**DIRECTIONS**
Quote the records below word for word, please, from the very first line through the one that contains "Task: Click the price peak near 2800", and nothing beyond it.

**RECORDS**

--------------------------------------------------

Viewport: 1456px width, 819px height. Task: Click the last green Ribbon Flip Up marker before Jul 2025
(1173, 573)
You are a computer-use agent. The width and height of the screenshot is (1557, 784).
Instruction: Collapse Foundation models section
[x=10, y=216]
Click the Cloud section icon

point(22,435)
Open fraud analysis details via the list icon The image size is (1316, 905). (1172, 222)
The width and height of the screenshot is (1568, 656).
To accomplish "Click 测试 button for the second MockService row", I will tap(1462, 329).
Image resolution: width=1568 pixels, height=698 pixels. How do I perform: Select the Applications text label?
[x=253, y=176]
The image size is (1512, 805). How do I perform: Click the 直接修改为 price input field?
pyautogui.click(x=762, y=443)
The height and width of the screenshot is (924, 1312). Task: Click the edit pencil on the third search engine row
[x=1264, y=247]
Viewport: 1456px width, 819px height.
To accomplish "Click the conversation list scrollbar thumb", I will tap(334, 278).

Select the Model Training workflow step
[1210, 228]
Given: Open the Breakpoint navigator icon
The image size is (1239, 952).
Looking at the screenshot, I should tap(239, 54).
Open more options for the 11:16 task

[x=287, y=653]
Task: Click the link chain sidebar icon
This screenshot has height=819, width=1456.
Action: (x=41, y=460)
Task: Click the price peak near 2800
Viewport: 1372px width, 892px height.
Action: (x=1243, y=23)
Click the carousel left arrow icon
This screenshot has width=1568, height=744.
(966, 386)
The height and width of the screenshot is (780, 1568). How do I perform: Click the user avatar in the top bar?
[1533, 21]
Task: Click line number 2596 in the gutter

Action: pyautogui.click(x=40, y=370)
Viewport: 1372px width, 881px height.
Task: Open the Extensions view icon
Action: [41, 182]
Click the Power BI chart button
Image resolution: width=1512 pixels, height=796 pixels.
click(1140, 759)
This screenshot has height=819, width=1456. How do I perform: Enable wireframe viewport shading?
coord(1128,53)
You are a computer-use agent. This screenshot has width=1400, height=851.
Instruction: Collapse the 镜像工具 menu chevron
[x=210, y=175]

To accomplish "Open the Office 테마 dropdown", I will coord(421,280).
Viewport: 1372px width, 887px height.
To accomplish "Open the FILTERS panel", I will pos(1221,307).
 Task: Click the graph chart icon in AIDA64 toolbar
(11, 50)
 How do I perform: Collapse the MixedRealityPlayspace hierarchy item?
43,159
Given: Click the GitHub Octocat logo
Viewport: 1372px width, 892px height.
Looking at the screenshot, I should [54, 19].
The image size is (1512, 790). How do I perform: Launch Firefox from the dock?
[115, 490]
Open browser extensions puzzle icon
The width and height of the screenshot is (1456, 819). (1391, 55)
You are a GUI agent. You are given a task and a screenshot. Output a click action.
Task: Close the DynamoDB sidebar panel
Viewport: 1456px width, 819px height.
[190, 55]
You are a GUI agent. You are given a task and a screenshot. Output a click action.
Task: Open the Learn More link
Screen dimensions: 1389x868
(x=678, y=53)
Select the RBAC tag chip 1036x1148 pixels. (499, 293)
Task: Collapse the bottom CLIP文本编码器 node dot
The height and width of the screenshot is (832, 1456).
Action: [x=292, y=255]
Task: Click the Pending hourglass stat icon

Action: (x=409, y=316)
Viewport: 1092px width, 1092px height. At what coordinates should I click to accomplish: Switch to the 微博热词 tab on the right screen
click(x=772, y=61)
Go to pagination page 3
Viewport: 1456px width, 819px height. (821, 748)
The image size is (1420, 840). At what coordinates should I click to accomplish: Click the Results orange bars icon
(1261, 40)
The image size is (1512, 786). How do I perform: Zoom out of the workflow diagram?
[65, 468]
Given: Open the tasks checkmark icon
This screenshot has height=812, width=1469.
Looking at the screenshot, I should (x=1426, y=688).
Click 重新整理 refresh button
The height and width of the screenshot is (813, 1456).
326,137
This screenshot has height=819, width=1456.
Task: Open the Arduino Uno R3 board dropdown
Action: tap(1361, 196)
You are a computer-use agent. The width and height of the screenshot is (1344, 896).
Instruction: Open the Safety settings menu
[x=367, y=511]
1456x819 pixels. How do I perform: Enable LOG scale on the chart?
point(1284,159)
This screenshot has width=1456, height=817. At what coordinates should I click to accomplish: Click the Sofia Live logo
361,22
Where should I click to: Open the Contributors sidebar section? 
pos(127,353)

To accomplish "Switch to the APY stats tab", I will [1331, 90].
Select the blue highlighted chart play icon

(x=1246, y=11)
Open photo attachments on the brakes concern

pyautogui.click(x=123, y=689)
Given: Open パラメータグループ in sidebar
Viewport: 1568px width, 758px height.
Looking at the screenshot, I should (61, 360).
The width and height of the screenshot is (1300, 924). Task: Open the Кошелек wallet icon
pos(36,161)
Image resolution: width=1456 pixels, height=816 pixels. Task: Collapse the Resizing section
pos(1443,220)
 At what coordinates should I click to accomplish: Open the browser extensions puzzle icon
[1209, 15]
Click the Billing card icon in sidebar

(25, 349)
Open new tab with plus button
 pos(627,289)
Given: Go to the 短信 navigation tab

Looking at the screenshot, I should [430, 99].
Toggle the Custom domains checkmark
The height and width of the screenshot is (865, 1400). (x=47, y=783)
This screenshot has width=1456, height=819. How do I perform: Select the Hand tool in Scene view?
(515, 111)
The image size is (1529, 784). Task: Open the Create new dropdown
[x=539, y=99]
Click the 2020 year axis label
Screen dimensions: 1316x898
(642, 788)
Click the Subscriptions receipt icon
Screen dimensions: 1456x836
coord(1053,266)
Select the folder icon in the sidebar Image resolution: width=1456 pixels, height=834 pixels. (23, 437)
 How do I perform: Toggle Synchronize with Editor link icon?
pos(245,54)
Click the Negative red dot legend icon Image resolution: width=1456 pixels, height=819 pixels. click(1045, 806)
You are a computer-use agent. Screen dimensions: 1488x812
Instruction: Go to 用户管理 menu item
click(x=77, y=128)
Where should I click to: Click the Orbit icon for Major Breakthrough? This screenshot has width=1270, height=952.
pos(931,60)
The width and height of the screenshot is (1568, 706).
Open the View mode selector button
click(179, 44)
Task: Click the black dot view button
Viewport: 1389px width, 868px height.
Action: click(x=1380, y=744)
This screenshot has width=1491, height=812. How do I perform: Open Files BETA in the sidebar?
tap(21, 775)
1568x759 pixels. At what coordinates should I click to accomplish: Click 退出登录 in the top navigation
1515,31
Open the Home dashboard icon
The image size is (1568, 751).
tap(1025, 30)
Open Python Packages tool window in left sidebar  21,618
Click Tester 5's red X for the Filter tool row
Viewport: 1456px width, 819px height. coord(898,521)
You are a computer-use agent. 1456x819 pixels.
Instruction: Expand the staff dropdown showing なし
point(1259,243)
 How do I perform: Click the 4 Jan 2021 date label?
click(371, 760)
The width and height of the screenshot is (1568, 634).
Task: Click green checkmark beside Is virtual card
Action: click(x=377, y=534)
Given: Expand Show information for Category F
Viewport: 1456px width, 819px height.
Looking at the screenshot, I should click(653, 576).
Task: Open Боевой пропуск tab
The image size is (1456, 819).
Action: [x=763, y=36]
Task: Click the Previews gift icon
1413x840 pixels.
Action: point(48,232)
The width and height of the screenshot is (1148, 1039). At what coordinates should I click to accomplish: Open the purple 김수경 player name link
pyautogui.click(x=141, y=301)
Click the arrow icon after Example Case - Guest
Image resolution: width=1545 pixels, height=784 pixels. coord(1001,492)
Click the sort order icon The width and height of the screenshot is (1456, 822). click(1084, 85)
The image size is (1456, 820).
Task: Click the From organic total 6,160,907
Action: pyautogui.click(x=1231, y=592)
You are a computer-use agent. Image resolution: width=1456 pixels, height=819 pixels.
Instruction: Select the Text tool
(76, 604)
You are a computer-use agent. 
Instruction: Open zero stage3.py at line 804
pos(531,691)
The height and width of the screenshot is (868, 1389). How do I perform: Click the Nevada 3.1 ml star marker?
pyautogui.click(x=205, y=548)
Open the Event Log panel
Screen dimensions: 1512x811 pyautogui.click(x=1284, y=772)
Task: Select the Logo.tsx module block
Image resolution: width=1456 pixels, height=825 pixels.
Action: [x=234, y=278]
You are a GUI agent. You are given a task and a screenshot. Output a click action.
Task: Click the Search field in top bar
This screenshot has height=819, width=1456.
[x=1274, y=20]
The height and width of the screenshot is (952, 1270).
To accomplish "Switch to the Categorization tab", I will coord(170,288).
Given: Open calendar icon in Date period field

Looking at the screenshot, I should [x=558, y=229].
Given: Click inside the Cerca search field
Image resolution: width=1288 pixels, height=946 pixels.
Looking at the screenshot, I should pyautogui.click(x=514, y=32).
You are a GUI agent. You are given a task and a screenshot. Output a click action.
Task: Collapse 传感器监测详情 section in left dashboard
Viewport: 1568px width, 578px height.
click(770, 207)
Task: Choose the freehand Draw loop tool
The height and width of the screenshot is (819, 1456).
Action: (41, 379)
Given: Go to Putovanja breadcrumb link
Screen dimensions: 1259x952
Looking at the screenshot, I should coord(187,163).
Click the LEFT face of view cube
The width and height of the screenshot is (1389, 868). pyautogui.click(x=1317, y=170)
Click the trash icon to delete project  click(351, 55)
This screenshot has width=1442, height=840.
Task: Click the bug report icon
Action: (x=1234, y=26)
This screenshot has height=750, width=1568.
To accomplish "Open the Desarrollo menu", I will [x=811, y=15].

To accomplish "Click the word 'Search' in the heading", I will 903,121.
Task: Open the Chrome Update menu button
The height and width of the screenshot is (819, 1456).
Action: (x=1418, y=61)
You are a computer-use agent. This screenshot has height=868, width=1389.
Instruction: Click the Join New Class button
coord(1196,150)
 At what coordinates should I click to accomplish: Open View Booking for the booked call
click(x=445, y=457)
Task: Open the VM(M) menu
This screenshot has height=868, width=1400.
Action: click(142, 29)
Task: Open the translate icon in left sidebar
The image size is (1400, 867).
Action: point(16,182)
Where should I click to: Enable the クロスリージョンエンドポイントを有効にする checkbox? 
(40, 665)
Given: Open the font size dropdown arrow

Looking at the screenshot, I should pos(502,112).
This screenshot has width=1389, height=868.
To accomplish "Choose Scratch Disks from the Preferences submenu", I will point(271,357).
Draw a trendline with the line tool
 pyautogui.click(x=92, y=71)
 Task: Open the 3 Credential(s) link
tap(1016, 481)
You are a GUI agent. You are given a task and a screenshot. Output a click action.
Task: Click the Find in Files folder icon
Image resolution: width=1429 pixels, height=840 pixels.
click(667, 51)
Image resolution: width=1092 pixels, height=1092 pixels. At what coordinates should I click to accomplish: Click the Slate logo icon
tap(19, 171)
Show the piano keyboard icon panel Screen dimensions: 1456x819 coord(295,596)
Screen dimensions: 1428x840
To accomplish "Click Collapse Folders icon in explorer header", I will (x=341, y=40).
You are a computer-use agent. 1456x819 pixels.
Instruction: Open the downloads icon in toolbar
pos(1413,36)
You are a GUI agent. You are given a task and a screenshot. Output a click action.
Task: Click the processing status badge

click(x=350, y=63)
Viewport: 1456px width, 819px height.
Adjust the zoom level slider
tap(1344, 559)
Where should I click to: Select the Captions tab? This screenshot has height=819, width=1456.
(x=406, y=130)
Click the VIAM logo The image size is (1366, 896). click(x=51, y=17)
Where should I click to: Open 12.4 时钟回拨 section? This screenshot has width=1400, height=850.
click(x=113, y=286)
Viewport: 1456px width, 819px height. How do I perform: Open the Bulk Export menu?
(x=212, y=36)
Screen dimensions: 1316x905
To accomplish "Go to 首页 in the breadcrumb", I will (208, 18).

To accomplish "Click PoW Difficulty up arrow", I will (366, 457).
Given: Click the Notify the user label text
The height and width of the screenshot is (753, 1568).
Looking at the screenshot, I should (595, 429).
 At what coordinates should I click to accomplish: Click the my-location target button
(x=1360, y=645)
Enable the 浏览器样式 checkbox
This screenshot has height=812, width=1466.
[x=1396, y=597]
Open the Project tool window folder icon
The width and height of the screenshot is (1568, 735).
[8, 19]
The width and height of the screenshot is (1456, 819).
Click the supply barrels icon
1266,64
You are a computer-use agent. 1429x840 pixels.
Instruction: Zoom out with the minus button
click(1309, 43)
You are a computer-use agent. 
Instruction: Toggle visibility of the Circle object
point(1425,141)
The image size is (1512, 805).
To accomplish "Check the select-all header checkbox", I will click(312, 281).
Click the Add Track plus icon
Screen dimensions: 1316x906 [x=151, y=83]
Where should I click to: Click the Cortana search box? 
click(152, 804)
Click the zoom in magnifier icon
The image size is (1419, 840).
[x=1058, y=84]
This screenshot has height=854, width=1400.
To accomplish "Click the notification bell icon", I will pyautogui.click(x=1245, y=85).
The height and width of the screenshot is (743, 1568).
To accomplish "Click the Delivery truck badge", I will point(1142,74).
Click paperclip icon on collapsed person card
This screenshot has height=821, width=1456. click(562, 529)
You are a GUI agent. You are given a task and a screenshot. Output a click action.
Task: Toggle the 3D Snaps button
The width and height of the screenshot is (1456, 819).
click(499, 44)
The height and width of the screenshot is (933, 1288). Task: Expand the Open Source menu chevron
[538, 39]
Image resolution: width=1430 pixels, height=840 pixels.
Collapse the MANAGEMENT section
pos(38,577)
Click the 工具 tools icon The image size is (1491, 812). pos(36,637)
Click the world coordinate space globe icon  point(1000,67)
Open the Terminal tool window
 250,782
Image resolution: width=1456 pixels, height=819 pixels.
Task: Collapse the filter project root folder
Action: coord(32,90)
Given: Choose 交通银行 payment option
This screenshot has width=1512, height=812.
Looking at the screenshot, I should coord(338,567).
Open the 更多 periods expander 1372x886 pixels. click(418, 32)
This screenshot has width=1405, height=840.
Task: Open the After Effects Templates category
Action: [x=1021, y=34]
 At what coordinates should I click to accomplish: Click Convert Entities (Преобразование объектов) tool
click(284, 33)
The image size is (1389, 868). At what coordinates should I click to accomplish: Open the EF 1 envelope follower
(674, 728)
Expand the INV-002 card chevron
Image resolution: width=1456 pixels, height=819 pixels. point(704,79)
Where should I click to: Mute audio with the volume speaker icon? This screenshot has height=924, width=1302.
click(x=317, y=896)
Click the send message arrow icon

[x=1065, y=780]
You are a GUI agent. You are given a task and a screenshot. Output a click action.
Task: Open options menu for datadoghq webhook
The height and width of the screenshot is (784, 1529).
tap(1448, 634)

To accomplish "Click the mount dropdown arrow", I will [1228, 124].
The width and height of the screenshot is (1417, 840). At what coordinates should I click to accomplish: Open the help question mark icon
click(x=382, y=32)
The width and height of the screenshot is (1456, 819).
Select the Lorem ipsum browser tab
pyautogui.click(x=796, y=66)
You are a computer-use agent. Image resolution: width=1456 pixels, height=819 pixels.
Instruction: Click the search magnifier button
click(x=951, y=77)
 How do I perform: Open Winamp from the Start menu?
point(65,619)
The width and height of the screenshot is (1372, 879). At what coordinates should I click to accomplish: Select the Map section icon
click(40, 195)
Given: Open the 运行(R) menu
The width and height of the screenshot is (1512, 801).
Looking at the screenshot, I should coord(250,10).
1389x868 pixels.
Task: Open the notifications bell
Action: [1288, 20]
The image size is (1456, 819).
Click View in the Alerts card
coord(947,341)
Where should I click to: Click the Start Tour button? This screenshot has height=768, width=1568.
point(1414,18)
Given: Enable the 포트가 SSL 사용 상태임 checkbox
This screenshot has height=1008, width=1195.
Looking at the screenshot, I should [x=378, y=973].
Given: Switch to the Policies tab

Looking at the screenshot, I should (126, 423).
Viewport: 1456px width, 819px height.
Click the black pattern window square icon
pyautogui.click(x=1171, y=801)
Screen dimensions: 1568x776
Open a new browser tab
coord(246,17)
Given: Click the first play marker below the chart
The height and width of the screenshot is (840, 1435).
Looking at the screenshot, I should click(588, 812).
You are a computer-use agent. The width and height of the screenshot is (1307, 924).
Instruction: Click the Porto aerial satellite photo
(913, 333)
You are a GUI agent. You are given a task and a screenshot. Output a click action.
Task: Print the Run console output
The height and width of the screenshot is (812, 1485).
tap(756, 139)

--------------------------------------------------

**RESPONSE AREA**
Viewport: 1456px width, 819px height. Task: Click the last green Ribbon Flip Up marker before Jul 2025
(1173, 573)
You are a computer-use agent. The width and height of the screenshot is (1557, 784).
Instruction: Collapse Foundation models section
[x=10, y=216]
Click the Cloud section icon

point(22,435)
Open fraud analysis details via the list icon The image size is (1316, 905). (1172, 222)
The width and height of the screenshot is (1568, 656).
To accomplish "Click 测试 button for the second MockService row", I will tap(1462, 329).
Image resolution: width=1568 pixels, height=698 pixels. How do I perform: Select the Applications text label?
[x=253, y=176]
The image size is (1512, 805). How do I perform: Click the 直接修改为 price input field?
pyautogui.click(x=762, y=443)
The height and width of the screenshot is (924, 1312). Task: Click the edit pencil on the third search engine row
[x=1264, y=247]
Viewport: 1456px width, 819px height.
To accomplish "Click the conversation list scrollbar thumb", I will tap(334, 278).

Select the Model Training workflow step
[1210, 228]
Given: Open the Breakpoint navigator icon
The image size is (1239, 952).
Looking at the screenshot, I should tap(239, 54).
Open more options for the 11:16 task

[x=287, y=653]
Task: Click the link chain sidebar icon
This screenshot has height=819, width=1456.
Action: (x=41, y=460)
Task: Click the price peak near 2800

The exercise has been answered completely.